PROBLEM: Reproduce the listing below in full, keeping every line unchanged.

RECORDS SUPPLIED:
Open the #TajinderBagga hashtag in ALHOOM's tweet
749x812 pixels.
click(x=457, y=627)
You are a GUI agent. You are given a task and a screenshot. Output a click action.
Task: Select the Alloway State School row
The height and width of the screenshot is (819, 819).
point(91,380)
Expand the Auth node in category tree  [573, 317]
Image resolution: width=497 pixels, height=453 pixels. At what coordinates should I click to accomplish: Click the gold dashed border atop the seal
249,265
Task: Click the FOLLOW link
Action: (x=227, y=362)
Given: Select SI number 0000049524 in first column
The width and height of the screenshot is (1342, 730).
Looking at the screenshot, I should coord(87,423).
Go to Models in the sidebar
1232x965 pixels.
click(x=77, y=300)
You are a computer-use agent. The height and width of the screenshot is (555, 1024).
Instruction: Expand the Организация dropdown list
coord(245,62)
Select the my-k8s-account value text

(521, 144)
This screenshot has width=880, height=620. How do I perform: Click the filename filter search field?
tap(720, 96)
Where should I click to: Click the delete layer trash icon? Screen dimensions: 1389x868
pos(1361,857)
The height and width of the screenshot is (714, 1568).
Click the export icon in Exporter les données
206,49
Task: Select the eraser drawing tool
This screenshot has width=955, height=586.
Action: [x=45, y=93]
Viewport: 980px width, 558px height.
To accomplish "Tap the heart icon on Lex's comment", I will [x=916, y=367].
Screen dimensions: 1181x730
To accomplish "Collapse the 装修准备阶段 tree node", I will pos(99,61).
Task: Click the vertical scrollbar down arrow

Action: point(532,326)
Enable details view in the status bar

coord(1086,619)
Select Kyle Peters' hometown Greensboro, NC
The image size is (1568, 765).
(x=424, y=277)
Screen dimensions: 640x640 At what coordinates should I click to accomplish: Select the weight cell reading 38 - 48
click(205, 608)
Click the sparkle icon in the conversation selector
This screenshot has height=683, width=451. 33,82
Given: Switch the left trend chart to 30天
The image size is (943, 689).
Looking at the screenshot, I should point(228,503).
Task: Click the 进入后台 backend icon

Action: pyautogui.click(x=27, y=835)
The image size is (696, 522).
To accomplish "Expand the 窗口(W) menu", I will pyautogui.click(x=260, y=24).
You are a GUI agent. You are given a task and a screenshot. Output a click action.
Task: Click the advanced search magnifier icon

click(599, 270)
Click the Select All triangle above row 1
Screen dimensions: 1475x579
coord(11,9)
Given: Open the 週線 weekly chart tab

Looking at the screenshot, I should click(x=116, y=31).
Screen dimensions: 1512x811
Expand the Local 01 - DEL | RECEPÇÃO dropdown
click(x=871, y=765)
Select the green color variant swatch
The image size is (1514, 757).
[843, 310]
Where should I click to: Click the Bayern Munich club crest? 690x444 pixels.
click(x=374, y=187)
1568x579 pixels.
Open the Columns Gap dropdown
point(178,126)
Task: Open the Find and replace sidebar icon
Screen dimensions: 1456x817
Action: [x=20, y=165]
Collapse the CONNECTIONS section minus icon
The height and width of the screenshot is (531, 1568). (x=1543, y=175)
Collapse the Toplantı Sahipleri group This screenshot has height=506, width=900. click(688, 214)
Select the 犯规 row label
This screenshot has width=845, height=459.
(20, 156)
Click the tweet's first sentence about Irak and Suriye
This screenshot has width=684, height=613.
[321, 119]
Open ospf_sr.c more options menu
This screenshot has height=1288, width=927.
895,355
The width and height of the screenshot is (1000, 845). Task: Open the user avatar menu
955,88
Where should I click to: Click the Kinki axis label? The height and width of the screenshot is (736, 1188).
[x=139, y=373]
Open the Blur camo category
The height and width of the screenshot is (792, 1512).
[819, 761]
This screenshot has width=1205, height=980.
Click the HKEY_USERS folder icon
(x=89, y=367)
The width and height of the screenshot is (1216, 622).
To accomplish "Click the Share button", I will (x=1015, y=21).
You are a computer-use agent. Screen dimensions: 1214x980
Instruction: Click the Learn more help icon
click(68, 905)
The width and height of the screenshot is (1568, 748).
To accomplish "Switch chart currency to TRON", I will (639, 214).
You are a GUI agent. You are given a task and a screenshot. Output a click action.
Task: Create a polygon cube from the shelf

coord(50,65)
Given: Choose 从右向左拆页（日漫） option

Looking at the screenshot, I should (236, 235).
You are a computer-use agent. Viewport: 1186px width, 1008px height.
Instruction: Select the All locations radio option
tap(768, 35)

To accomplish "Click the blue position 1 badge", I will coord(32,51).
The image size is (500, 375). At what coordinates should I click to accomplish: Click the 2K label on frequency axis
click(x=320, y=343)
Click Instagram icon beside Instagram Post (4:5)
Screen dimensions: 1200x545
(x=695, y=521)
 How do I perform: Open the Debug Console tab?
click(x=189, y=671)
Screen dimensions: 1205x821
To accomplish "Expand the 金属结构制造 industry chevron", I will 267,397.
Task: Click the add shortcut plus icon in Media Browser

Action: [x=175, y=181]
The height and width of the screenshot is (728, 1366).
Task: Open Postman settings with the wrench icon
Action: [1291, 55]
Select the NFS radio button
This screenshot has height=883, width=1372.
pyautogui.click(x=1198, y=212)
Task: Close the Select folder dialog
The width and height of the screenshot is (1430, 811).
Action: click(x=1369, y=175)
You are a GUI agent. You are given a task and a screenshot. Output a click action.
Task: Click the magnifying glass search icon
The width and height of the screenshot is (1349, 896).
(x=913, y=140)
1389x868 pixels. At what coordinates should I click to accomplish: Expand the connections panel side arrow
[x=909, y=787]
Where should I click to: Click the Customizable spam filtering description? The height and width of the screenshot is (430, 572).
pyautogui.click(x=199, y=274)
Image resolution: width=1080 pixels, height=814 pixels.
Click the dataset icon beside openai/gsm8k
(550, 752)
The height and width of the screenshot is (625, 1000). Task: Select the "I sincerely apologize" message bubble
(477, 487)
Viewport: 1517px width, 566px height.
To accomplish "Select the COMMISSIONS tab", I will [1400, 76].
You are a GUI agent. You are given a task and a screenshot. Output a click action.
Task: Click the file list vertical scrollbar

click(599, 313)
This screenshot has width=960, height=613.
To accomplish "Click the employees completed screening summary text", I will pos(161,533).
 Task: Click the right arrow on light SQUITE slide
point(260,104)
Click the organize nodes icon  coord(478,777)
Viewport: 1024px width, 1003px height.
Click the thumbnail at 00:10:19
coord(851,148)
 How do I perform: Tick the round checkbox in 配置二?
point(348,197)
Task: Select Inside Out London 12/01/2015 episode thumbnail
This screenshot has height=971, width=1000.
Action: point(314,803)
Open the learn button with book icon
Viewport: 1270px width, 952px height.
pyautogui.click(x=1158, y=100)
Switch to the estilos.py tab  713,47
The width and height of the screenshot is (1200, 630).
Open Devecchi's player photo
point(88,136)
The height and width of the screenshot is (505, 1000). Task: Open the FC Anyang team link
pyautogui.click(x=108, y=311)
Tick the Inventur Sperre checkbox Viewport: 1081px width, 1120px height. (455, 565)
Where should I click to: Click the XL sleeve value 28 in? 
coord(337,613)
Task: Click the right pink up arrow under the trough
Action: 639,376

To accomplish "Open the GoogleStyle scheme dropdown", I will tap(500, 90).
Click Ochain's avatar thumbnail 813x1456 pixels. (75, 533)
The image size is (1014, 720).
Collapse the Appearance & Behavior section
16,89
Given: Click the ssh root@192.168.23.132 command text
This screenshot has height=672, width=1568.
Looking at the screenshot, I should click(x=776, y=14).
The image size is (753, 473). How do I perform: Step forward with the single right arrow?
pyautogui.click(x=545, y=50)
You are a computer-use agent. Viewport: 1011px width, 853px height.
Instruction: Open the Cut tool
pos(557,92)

OUTPUT OF THE TASK:
Open the #TajinderBagga hashtag in ALHOOM's tweet
749x812 pixels.
click(x=457, y=627)
You are a GUI agent. You are given a task and a screenshot. Output a click action.
Task: Select the Alloway State School row
The height and width of the screenshot is (819, 819).
point(91,380)
Expand the Auth node in category tree  [573, 317]
Image resolution: width=497 pixels, height=453 pixels. At what coordinates should I click to accomplish: Click the gold dashed border atop the seal
249,265
Task: Click the FOLLOW link
Action: (x=227, y=362)
Given: Select SI number 0000049524 in first column
The width and height of the screenshot is (1342, 730).
Looking at the screenshot, I should coord(87,423).
Go to Models in the sidebar
1232x965 pixels.
click(x=77, y=300)
You are a computer-use agent. The height and width of the screenshot is (555, 1024).
Instruction: Expand the Организация dropdown list
coord(245,62)
Select the my-k8s-account value text

(521, 144)
This screenshot has width=880, height=620. How do I perform: Click the filename filter search field?
tap(720, 96)
Where should I click to: Click the delete layer trash icon? Screen dimensions: 1389x868
pos(1361,857)
The height and width of the screenshot is (714, 1568).
Click the export icon in Exporter les données
206,49
Task: Select the eraser drawing tool
This screenshot has width=955, height=586.
Action: [x=45, y=93]
Viewport: 980px width, 558px height.
To accomplish "Tap the heart icon on Lex's comment", I will [x=916, y=367].
Screen dimensions: 1181x730
To accomplish "Collapse the 装修准备阶段 tree node", I will pos(99,61).
Task: Click the vertical scrollbar down arrow

Action: point(532,326)
Enable details view in the status bar

coord(1086,619)
Select Kyle Peters' hometown Greensboro, NC
The image size is (1568, 765).
(x=424, y=277)
Screen dimensions: 640x640 At what coordinates should I click to accomplish: Select the weight cell reading 38 - 48
click(205, 608)
Click the sparkle icon in the conversation selector
This screenshot has height=683, width=451. 33,82
Given: Switch the left trend chart to 30天
The image size is (943, 689).
Looking at the screenshot, I should point(228,503).
Task: Click the 进入后台 backend icon

Action: pyautogui.click(x=27, y=835)
The image size is (696, 522).
To accomplish "Expand the 窗口(W) menu", I will pyautogui.click(x=260, y=24).
You are a GUI agent. You are given a task and a screenshot. Output a click action.
Task: Click the advanced search magnifier icon

click(599, 270)
Click the Select All triangle above row 1
Screen dimensions: 1475x579
coord(11,9)
Given: Open the 週線 weekly chart tab

Looking at the screenshot, I should click(x=116, y=31).
Screen dimensions: 1512x811
Expand the Local 01 - DEL | RECEPÇÃO dropdown
click(x=871, y=765)
Select the green color variant swatch
The image size is (1514, 757).
[843, 310]
Where should I click to: Click the Bayern Munich club crest? 690x444 pixels.
click(x=374, y=187)
1568x579 pixels.
Open the Columns Gap dropdown
point(178,126)
Task: Open the Find and replace sidebar icon
Screen dimensions: 1456x817
Action: [x=20, y=165]
Collapse the CONNECTIONS section minus icon
The height and width of the screenshot is (531, 1568). (x=1543, y=175)
Collapse the Toplantı Sahipleri group This screenshot has height=506, width=900. click(688, 214)
Select the 犯规 row label
This screenshot has width=845, height=459.
(20, 156)
Click the tweet's first sentence about Irak and Suriye
This screenshot has width=684, height=613.
[321, 119]
Open ospf_sr.c more options menu
This screenshot has height=1288, width=927.
895,355
The width and height of the screenshot is (1000, 845). Task: Open the user avatar menu
955,88
Where should I click to: Click the Kinki axis label? The height and width of the screenshot is (736, 1188).
[x=139, y=373]
Open the Blur camo category
The height and width of the screenshot is (792, 1512).
[819, 761]
This screenshot has width=1205, height=980.
Click the HKEY_USERS folder icon
(x=89, y=367)
The width and height of the screenshot is (1216, 622).
To accomplish "Click the Share button", I will (x=1015, y=21).
You are a computer-use agent. Screen dimensions: 1214x980
Instruction: Click the Learn more help icon
click(68, 905)
The width and height of the screenshot is (1568, 748).
To accomplish "Switch chart currency to TRON", I will (639, 214).
You are a GUI agent. You are given a task and a screenshot. Output a click action.
Task: Create a polygon cube from the shelf

coord(50,65)
Given: Choose 从右向左拆页（日漫） option

Looking at the screenshot, I should (236, 235).
You are a computer-use agent. Viewport: 1186px width, 1008px height.
Instruction: Select the All locations radio option
tap(768, 35)

To accomplish "Click the blue position 1 badge", I will coord(32,51).
The image size is (500, 375). At what coordinates should I click to accomplish: Click the 2K label on frequency axis
click(x=320, y=343)
Click Instagram icon beside Instagram Post (4:5)
Screen dimensions: 1200x545
(x=695, y=521)
 How do I perform: Open the Debug Console tab?
click(x=189, y=671)
Screen dimensions: 1205x821
To accomplish "Expand the 金属结构制造 industry chevron", I will 267,397.
Task: Click the add shortcut plus icon in Media Browser

Action: [x=175, y=181]
The height and width of the screenshot is (728, 1366).
Task: Open Postman settings with the wrench icon
Action: [1291, 55]
Select the NFS radio button
This screenshot has height=883, width=1372.
pyautogui.click(x=1198, y=212)
Task: Close the Select folder dialog
The width and height of the screenshot is (1430, 811).
Action: click(x=1369, y=175)
You are a GUI agent. You are given a task and a screenshot. Output a click action.
Task: Click the magnifying glass search icon
The width and height of the screenshot is (1349, 896).
(x=913, y=140)
1389x868 pixels. At what coordinates should I click to accomplish: Expand the connections panel side arrow
[x=909, y=787]
Where should I click to: Click the Customizable spam filtering description? The height and width of the screenshot is (430, 572).
pyautogui.click(x=199, y=274)
Image resolution: width=1080 pixels, height=814 pixels.
Click the dataset icon beside openai/gsm8k
(550, 752)
The height and width of the screenshot is (625, 1000). Task: Select the "I sincerely apologize" message bubble
(477, 487)
Viewport: 1517px width, 566px height.
To accomplish "Select the COMMISSIONS tab", I will [1400, 76].
You are a GUI agent. You are given a task and a screenshot. Output a click action.
Task: Click the file list vertical scrollbar

click(599, 313)
This screenshot has width=960, height=613.
To accomplish "Click the employees completed screening summary text", I will pos(161,533).
 Task: Click the right arrow on light SQUITE slide
point(260,104)
Click the organize nodes icon  coord(478,777)
Viewport: 1024px width, 1003px height.
Click the thumbnail at 00:10:19
coord(851,148)
 How do I perform: Tick the round checkbox in 配置二?
point(348,197)
Task: Select Inside Out London 12/01/2015 episode thumbnail
This screenshot has height=971, width=1000.
Action: point(314,803)
Open the learn button with book icon
Viewport: 1270px width, 952px height.
pyautogui.click(x=1158, y=100)
Switch to the estilos.py tab  713,47
The width and height of the screenshot is (1200, 630).
Open Devecchi's player photo
point(88,136)
The height and width of the screenshot is (505, 1000). Task: Open the FC Anyang team link
pyautogui.click(x=108, y=311)
Tick the Inventur Sperre checkbox Viewport: 1081px width, 1120px height. (455, 565)
Where should I click to: Click the XL sleeve value 28 in? 
coord(337,613)
Task: Click the right pink up arrow under the trough
Action: 639,376

To accomplish "Open the GoogleStyle scheme dropdown", I will tap(500, 90).
Click Ochain's avatar thumbnail 813x1456 pixels. (75, 533)
The image size is (1014, 720).
Collapse the Appearance & Behavior section
16,89
Given: Click the ssh root@192.168.23.132 command text
This screenshot has height=672, width=1568.
Looking at the screenshot, I should click(x=776, y=14).
The image size is (753, 473). How do I perform: Step forward with the single right arrow?
pyautogui.click(x=545, y=50)
You are a computer-use agent. Viewport: 1011px width, 853px height.
Instruction: Open the Cut tool
pos(557,92)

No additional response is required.